A magistrada ressalta que quebras de sigilo telemático autorizadas pela 17ª Vara Criminal da Comarca de Porto Alegre demonstram "de forma clara" o apoio que o grupo paulista pretendia disponibilizar ao candidato com maior intenção de votos, conforme pesquisas eleitorais da época.
"Perfeitamente detectada, pelo conteúdo das conversas, a existência de conluio entre os agentes públicos e representantes da entidade vencedora do certame, mediante grave esquema de corrupção e desvio de verbas pública. Perceptível, então, que o Procedimento Administrativo nº 89.123/2021, efetivamente, foi direcionado de forma fraudulenta para ser "vencido" pelo corréu Aceni (Instituto de Atenção à Saúde e Educação), tendo havido, tendo, inclusive, sido dispensa licitação", continua o despacho da juíza Adriana Morozini.
A magistrada inclusive reproduz dois diálogos entre dirigentes do grupo de empresas do qual faz parte a Aceni. Um deles menciona "aquele contrato magnífico... o contrato lá é gigantesco". Na interpretação da juíza, "contando para isso com o provável desvio de conduta do então candidato a Prefeito".
Outro empresário, também interceptado em gravação autorizada pela Justiça, concorda:
"Beleza, legal. pô, se vê que o cara tá bem nas pesquisas mesmo, a gente vê direitinho, a gente vai para cima, investe".
O diálogo referido ocorreu em 14 de setembro de 2020, às 23h31min.
Além de referir ao direcionamento da contratação da Aceni, a magistrada considera que a entidade não estava devidamente habilitada para gerenciar o HPSC. Mesmo assim, foi contratada de forma emergencial, num processo analisado e autorizado em dois dias (em 2021).
"Há a previsão de que o proponente deveria já ter administrado Hospital Geral de Média e Alta Complexidade e/ou Hospital Especializado em Traumato-Ortopedia. Mas a entidade contratada sequer preencheria os requisitos originalmente estabelecidos pela próprio Município de Canoas para estar à frente da gestão do HPSC", constata a juíza Adriana Morozini.
Ela ressalta ainda que, pelo teor da investigação, "não só a gestão do HPSC foi alvo do esquema fraudulento, mas os envolvidos também empenharam esforços para obter os contratos de gestão das Unidades Básicas de Saúde (UBS), bem como do Hospital Universitário".

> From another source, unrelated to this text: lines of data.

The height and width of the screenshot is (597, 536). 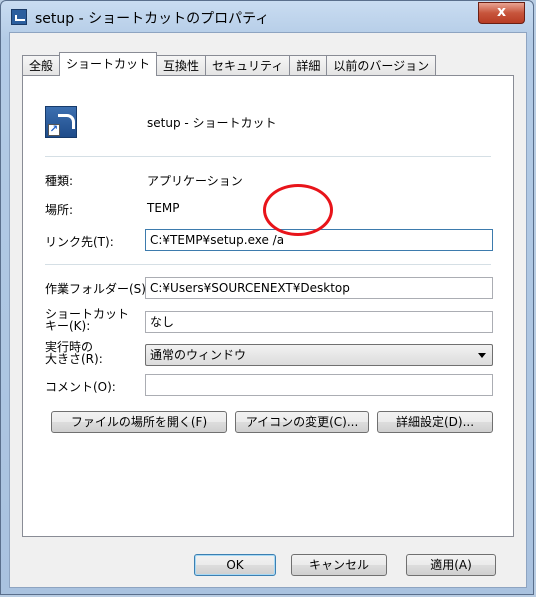 What do you see at coordinates (80, 242) in the screenshot?
I see `target-label: リンク先(T):` at bounding box center [80, 242].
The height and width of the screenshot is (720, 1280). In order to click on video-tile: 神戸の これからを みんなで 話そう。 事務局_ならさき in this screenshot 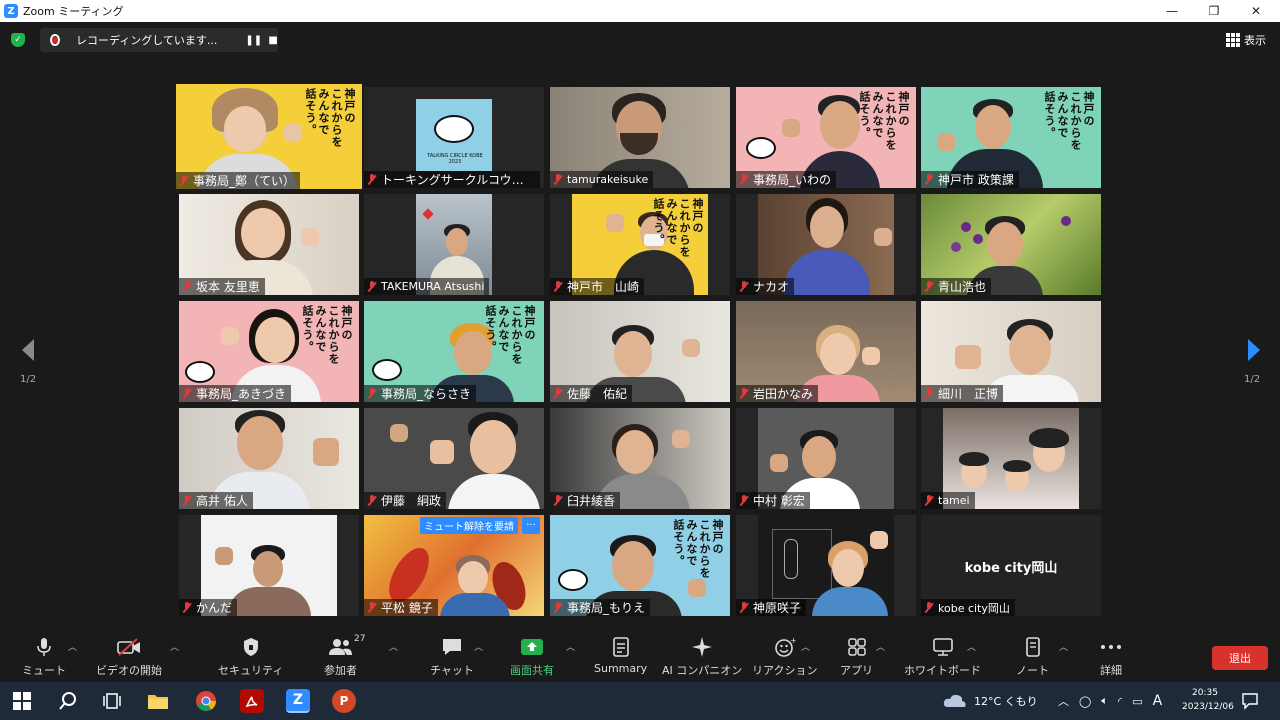, I will do `click(454, 352)`.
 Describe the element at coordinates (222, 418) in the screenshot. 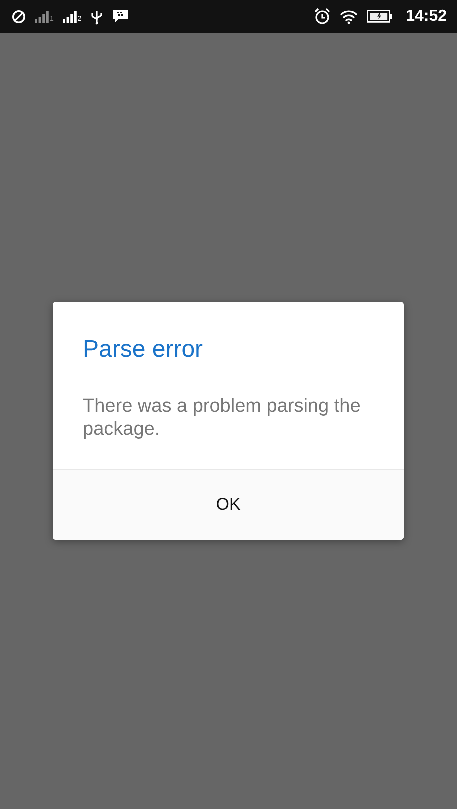

I see `dialog-message: There was a problem parsing the package.` at that location.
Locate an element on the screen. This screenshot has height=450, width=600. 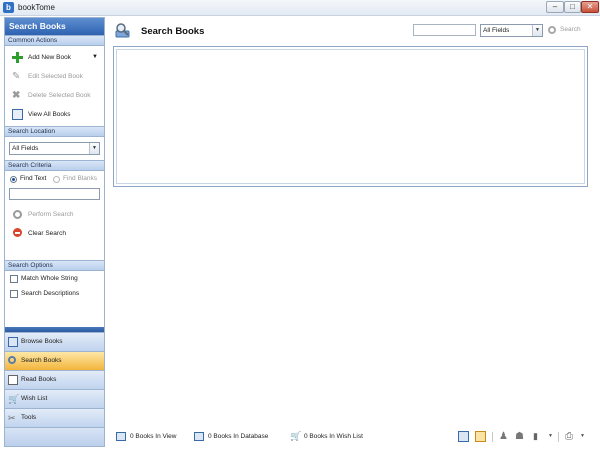
search-button-label: Search is located at coordinates (570, 30).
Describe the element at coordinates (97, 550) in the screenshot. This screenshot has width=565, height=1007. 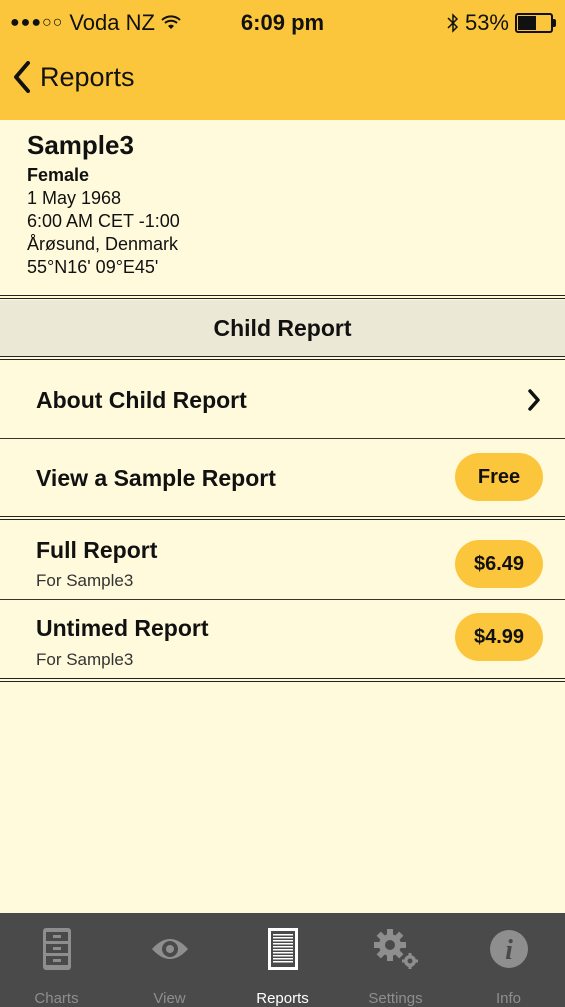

Essas são as justificativas dadas pela magistrada para determinar intervenção no HPSC. As duas interventoras da Secretaria Estadual da Saúde que foram nomeadas pela Justiça para administrar emergencialmente o hospital são Suelen da Silva Arduin, diretora do Departamento de Coordenação dos Hospitais Estaduais, e a médica Eleonora Gehlen Walcher.
Contrapontos
O que diz a prefeitura de Canoas:
A prefeitura de Canoas se manifestou sobre a intervenção no HPSC, afirmando que ainda não foi intimada, mas que "assegura total colaboração à Comissão Interventora, bem como o aporte financeiro para o pagamento dos colaboradores, fornecedores e de todos os insumos hospitalares para garantir a assistência aos canoenses e aos pacientes das mais de 150 cidades para as quais o HPSC é referência".
O que diz o prefeito afastado, Jairo Jorge:
Não quis se manifestar. Em redes sociais, o prefeito afastado fez uma postagem na noite de 31 de março:
"Fui surpreendido, na manhã desta quinta-feira, 31, por uma ação do Ministério Público do Rio Grande do Sul. Estou perplexo com as graves acusações e ataques à minha honra, mas sigo acreditando na Justiça e tendo a convicção de que todos os fatos serão devidamente esclarecidos".
O que diz o Instituto de Atenção à Saúde e Educação (Aceni)
A Aceni se manifestou, por meio de nota, sobre a decisão judicial envolvendo o HPSC, sem mencionar a operação do Ministério Público:
"A direção da ACENI está ciente da liminar judicial e já está totalmente à disposição das interventoras nomeadas, Sra. Eleonora Gehlen Walcher e a Sra. Suelen da Silva Arduin. É importante frisar que não haverá nenhuma alteração na estrutura de recursos humanos e também dos fornecedores que são essenciais para a continuidade das operações no HPSC.
O fundamental nesse momento é manter com qualidade o atendimento para todos que buscarem o HPSC."